So Tough is the second studio album by British band Saint Etienne, released in 1993. It is their highest-charting album to date, reaching No. 7 on the UK Album Chart.

So Tough is the first Saint Etienne album to feature Sarah Cracknell as an official member of the band. It was originally intended as a concept album which starts at "Mario's Cafe" in London then travels around the world, but it ultimately came to be viewed as a solely London album.

Samples and references
One of the distinctive features of the album is the use of samples between the songs. The band were keen to use linking dialogue, similar to that used on some of their favourite albums – particularly The Who Sell Out by The Who and Head by The Monkees – as well as contemporary hip hop albums that featured recurring skits.
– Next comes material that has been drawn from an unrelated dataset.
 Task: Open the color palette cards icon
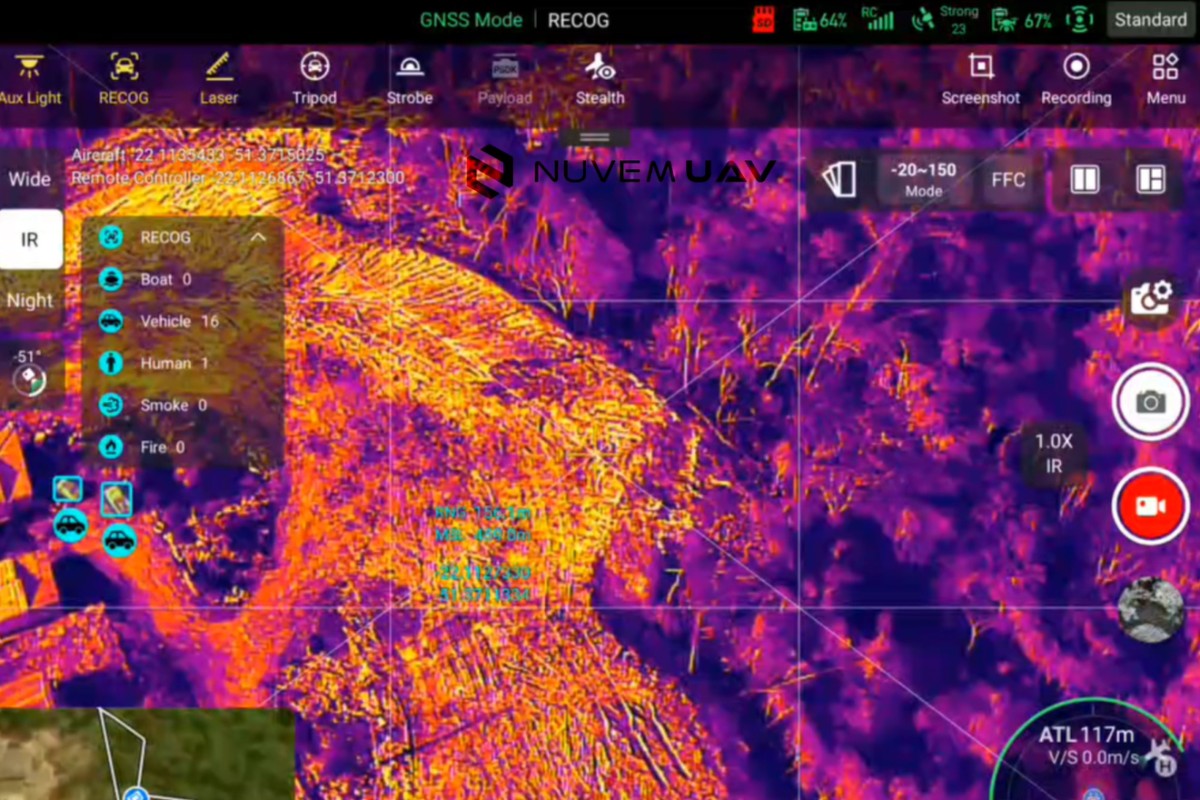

They are taken from a variety of sources, including the films Peeping Tom, Billy Liar, The Picture of Dorian Gray, Lord of the Flies and That'll Be the Day, as well as the television series The Family and the 1958 stereo demonstration album A Journey into Stereophonic Sound. The band had intended to use a number of samples from American films, but the cost of clearing these samples led them to using primarily British samples. Additionally, the song "Conchita Martinez" features a recurring sample from the opening riff of Rush's 1980 hit "The Spirit of Radio". The string sounds used in the chorus of opening song "Mario's Café" are an interpolation of the piano melody from The Temptations' 1967 single "I Wish It Would Rain".

So Tough takes its title from the Beach Boys album Carl and the Passions – "So Tough". "Conchita Martinez" is named after the Grand Slam-winning Spanish tennis player Conchita Martínez, who later went on to win the Wimbledon singles title. The song "Mario's Cafe" was inspired by a real Kentish Town restaurant of that name.

Cover
The album cover features a picture of lead singer Sarah Cracknell aged 6, taken by her father Derek Cracknell.

Releases
The album was reissued as a limited edition 2-CD set with You Need a Mess of Help to Stand Alone.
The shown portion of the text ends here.